When she was seven years old, she returned to England for prep school, then went on to Sherborne School for Girls. Her parents had a house, Anmer Hall, on the King's Sandringham estate, which led to her socialising with the royal family. Indeed, she became the King's favourite. Maffey was presented at Court and named Debutante of the Year. Strikingly beautiful, she was romantically linked with several men, including Prince Bernhard of Lippe-Biesterfeld (later Prince Bernhard of the Netherlands), Esmond Harmsworth and society artist Simon Elwes (1902–1975), which caused a minor scandal as he was married and a Roman Catholic. Maintaining a platonic friendship, she accompanied Prince Bernhard on his honeymoon in 1937 and became good friends with his new wife, Princess Juliana of the Netherlands.
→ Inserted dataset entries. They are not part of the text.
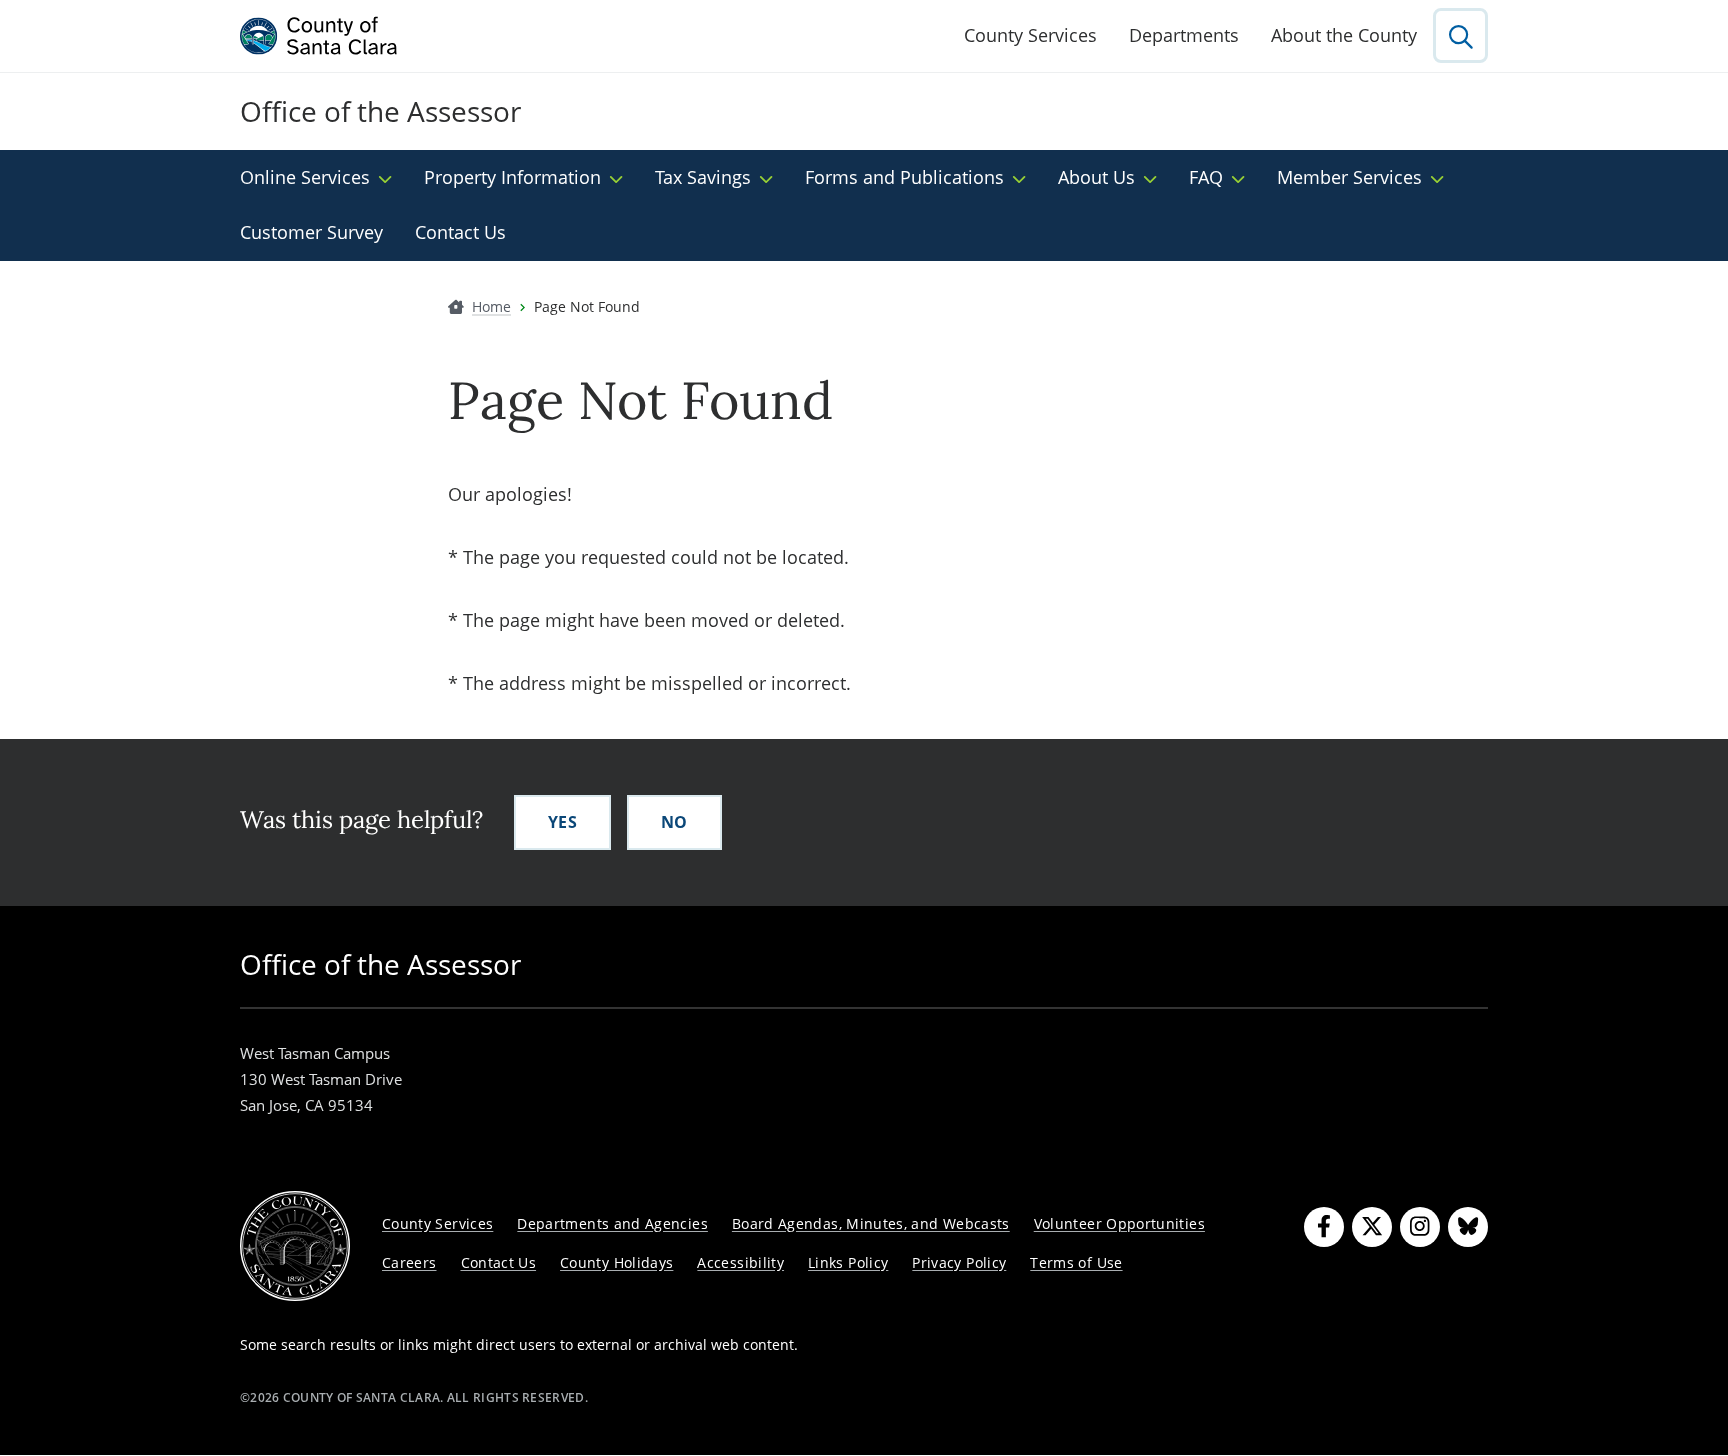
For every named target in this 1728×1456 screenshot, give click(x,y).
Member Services (1349, 177)
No (674, 822)
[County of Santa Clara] (319, 36)
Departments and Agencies (612, 1223)
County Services (1030, 35)
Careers (409, 1262)
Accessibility (740, 1262)
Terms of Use (1076, 1262)
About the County (1344, 35)
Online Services (305, 177)
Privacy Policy (959, 1262)
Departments (1184, 35)
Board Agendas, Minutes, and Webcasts (871, 1223)
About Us (1096, 177)
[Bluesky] (1468, 1227)
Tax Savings (703, 177)
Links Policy (848, 1262)
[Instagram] (1420, 1227)
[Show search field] (1460, 35)
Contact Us (460, 232)
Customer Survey (311, 232)
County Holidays (616, 1262)
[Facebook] (1324, 1227)
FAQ (1206, 177)
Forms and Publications (904, 177)
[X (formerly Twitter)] (1372, 1227)
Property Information (512, 177)
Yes (562, 822)
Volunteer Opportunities (1119, 1223)
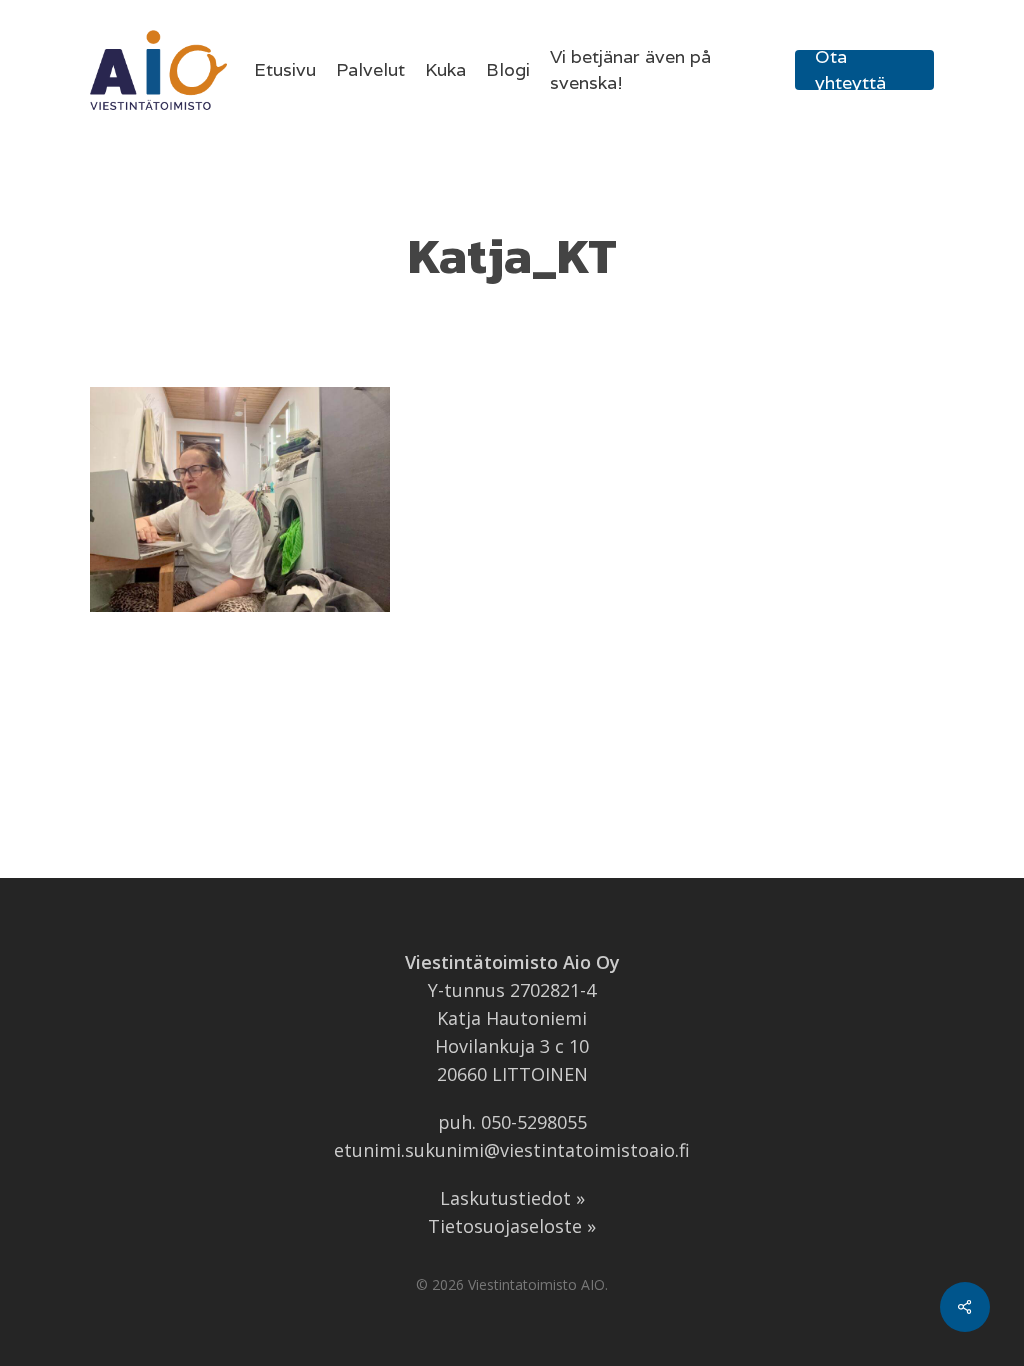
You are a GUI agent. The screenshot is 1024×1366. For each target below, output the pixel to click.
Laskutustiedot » (512, 1198)
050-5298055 (534, 1122)
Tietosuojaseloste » (512, 1226)
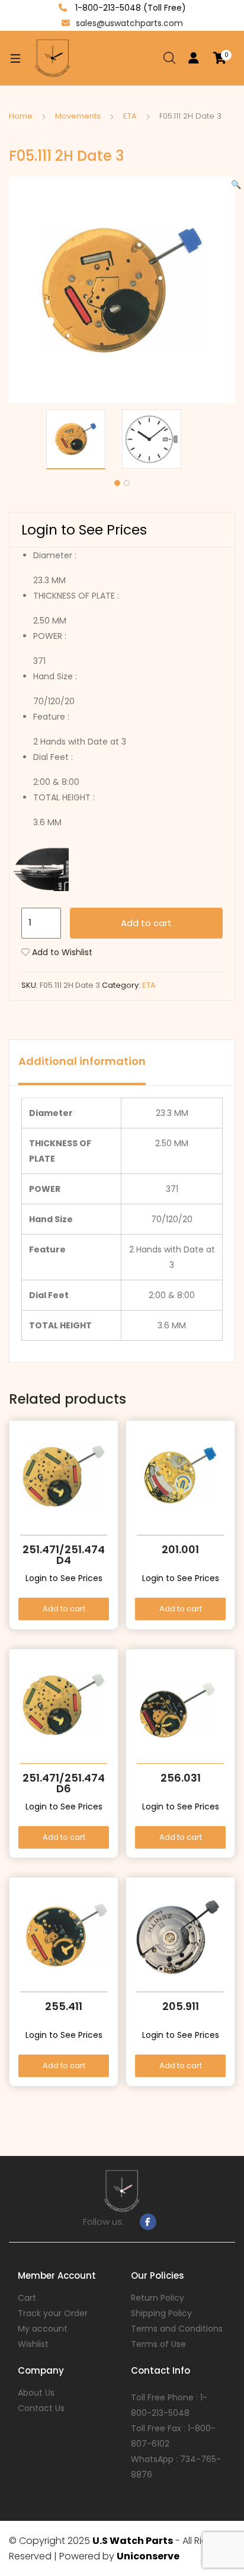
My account (43, 2329)
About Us (36, 2393)
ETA (130, 116)
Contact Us (41, 2408)
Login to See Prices (84, 529)
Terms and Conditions (177, 2329)
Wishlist (33, 2344)
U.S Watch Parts (132, 2541)
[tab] (82, 1062)
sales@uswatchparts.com (129, 23)
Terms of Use (158, 2344)
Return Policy (157, 2298)
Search (169, 58)
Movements (78, 116)
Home (21, 116)
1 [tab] (117, 483)
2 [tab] (127, 483)
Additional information (82, 1061)
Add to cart (146, 923)
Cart (27, 2298)
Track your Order (53, 2313)
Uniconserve (148, 2556)
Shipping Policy (161, 2313)
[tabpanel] (84, 439)
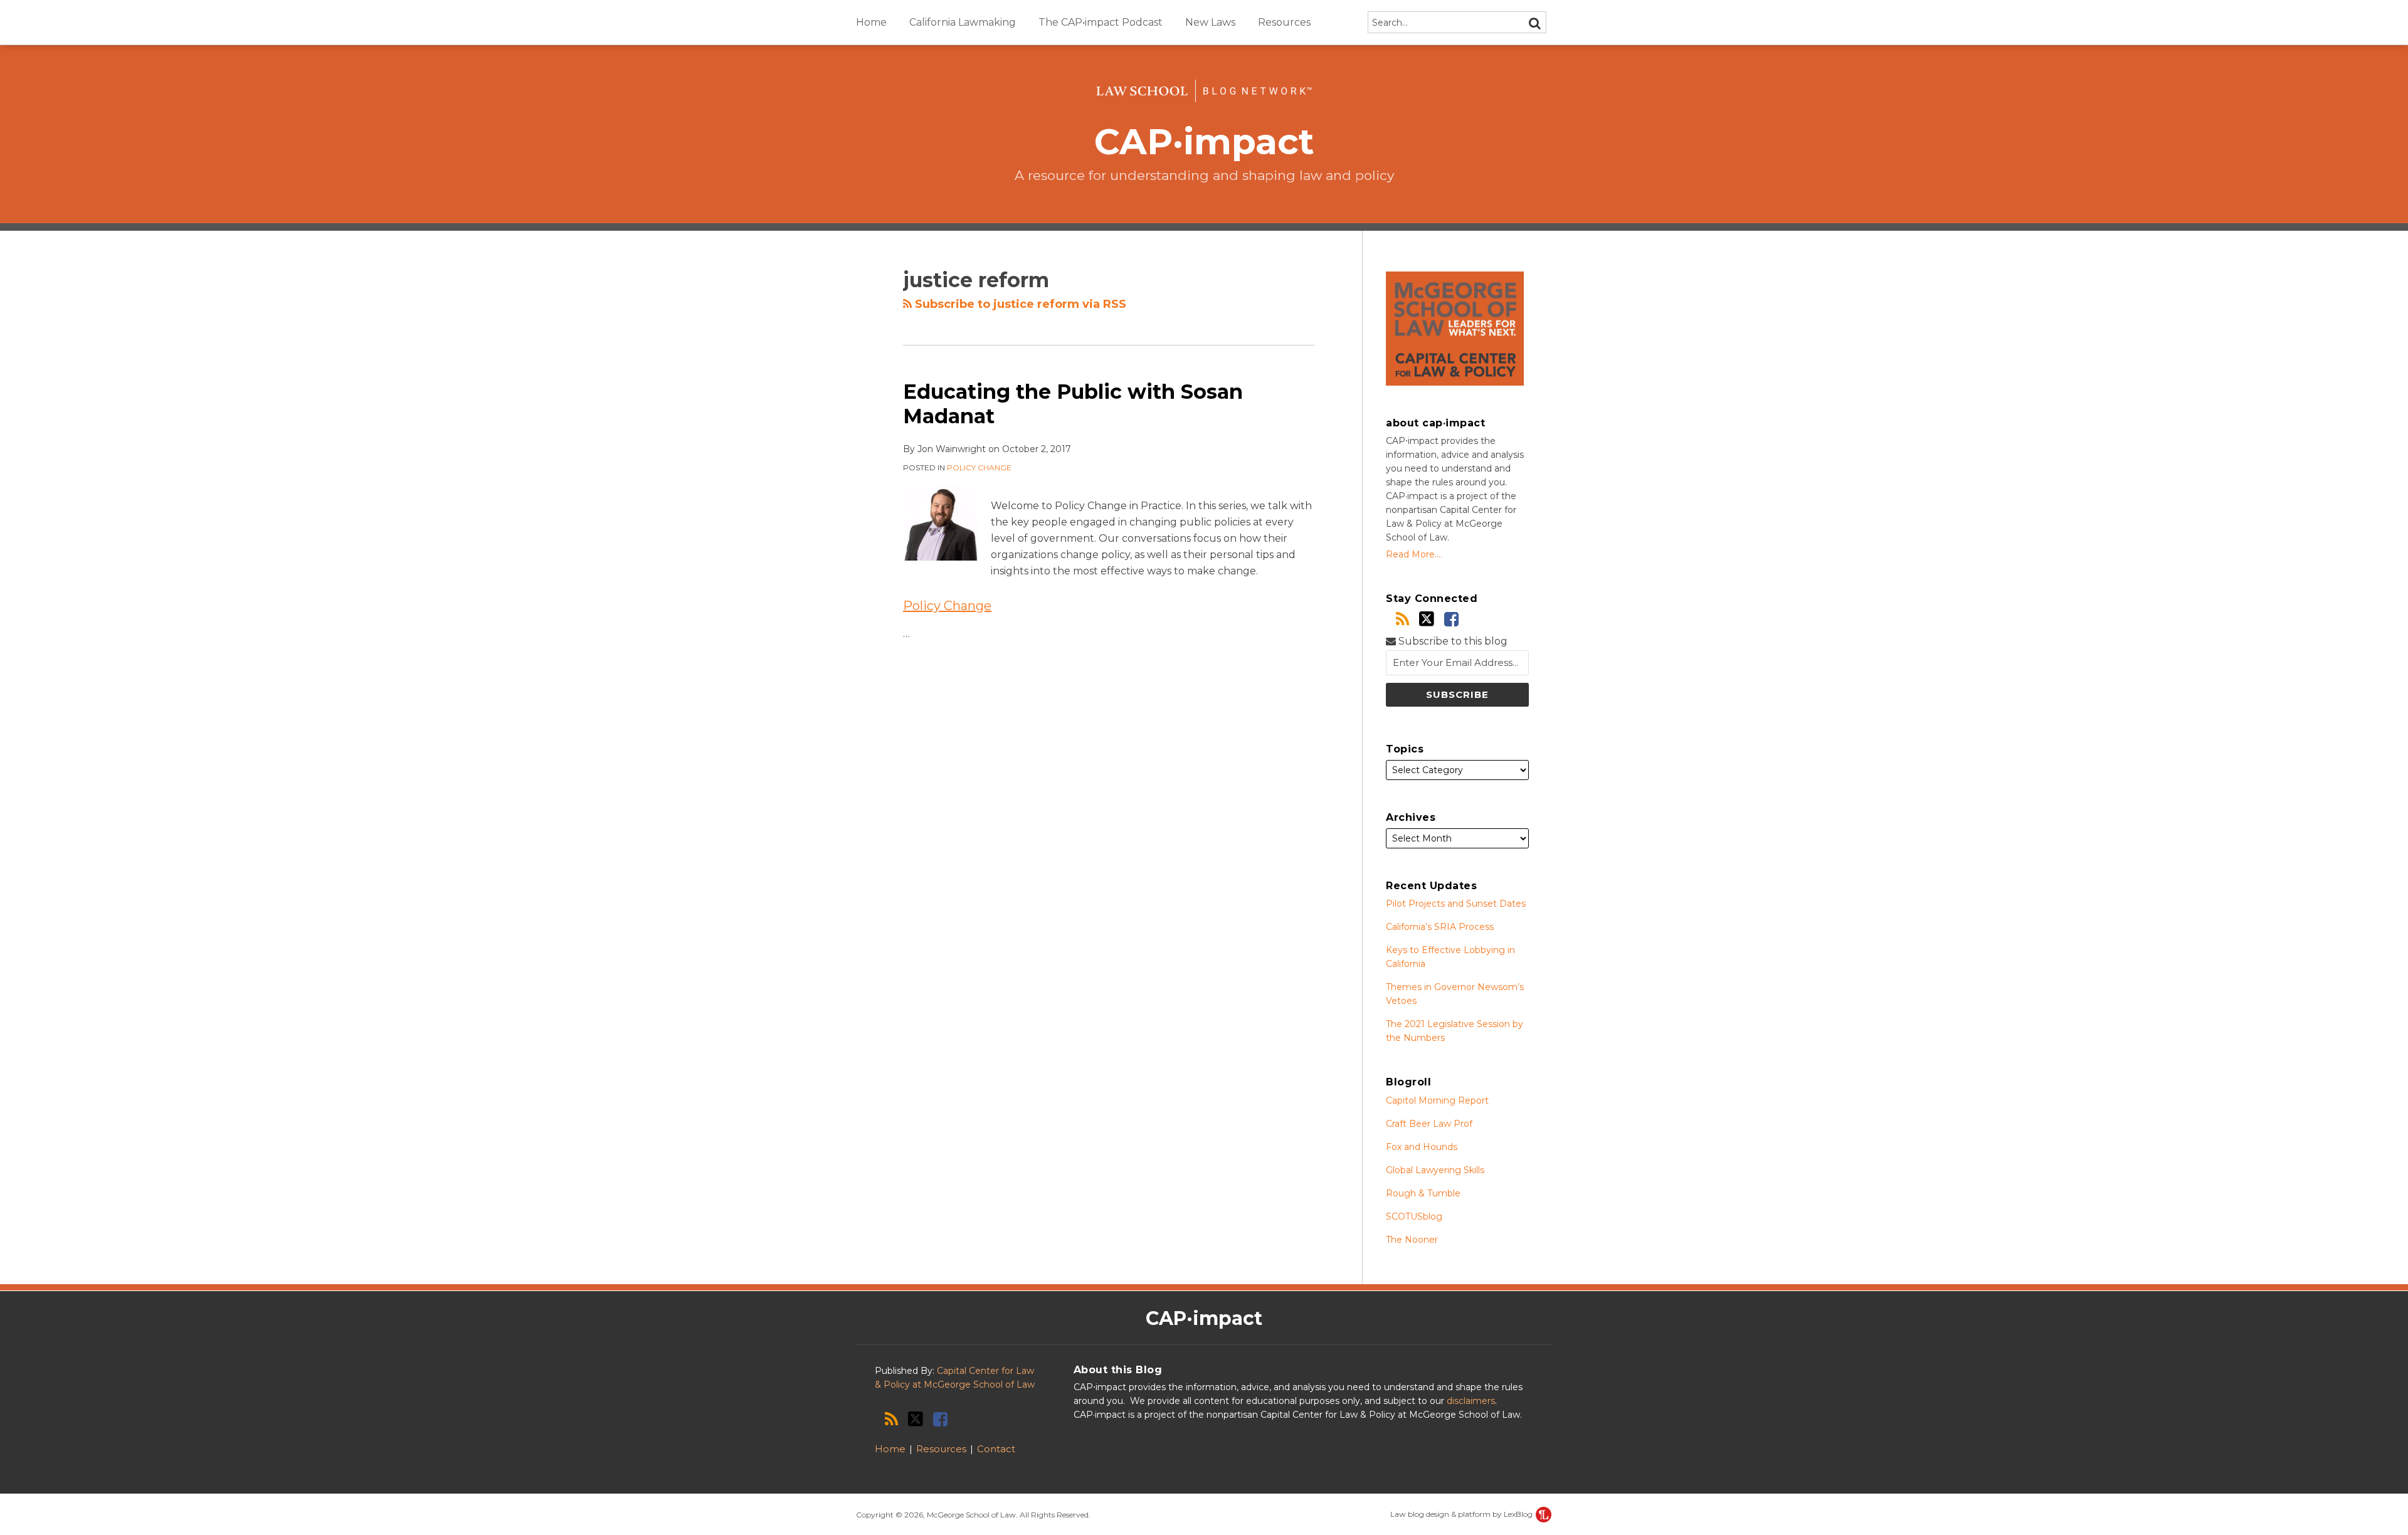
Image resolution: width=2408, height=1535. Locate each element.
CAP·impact (1204, 141)
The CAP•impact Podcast (1100, 22)
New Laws (1210, 22)
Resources (1284, 22)
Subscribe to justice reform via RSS (1019, 304)
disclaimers (1471, 1400)
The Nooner (1412, 1239)
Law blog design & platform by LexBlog (1462, 1514)
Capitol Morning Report (1437, 1100)
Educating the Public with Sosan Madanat (1073, 403)
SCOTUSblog (1414, 1216)
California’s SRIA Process (1440, 926)
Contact (996, 1449)
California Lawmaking (962, 22)
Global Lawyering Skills (1435, 1170)
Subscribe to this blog (1452, 641)
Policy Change (979, 467)
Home (871, 22)
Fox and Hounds (1421, 1147)
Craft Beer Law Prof (1429, 1123)
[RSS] (1402, 619)
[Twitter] (1426, 619)
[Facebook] (1451, 619)
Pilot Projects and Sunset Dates (1456, 903)
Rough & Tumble (1423, 1193)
In 1938 she met Canadian William Aitken, a nephew of media magnate Lord Beaverbrook, and a journalist at the Evening Standard. They were married later that year at St Peter's, Eaton Square. Their son Jonathan was born in Dublin in 1942 (Queen Juliana of the Netherlands stood sponsor) and their daughter Maria in 1945. William had joined the RAF and Penelope joined the WRVS, helping to evacuate German children to Ireland. In 1944, her husband was badly hurt in a Spitfire crash. She spent two years nursing him back to health, at a time when her baby son was ill with tuberculosis and the family home in London was bombed.
Her husband was elected as Conservative Member of Parliament for Bury St Edmunds in 1950 and was knighted, making Penelope Lady Aitken. She devoted herself to community work in support of her husband's political career, becoming a magistrate and running the Clothing Exchange, which played a major role in helping the victims of the East Coast floods in 1953. Eventually she was appointed a Member of the Order of the British Empire (MBE).
She lived with the children in Halesworth to be near her beloved father, who died in 1969 aged 91. The family fortune was wiped out by death duties and a stock market crash. She restarted her affair with Simon Elwes, and then had a long relationship with Sir John Davis, chairman of Rank Xerox. Gardening was another passion. She created a famous garden at Playford, her moated Tudor house near Ipswich. Later she created an English garden at her house near Santa Eulalia on the Spanish island of Ibiza, smuggling sacks of soil and rare plants through customs.
Lady Aitken continued to be seen at many parties and with many men. Satirist and broadcaster Noel Picarda instantly fell in love with her, and eventually became her live-in companion until his death in 2003. Her house and her parties were often the scene of political machinations in Conservative circles and she was often seen holding court among politicians or her family, whether in London, her local pub or the Gironde.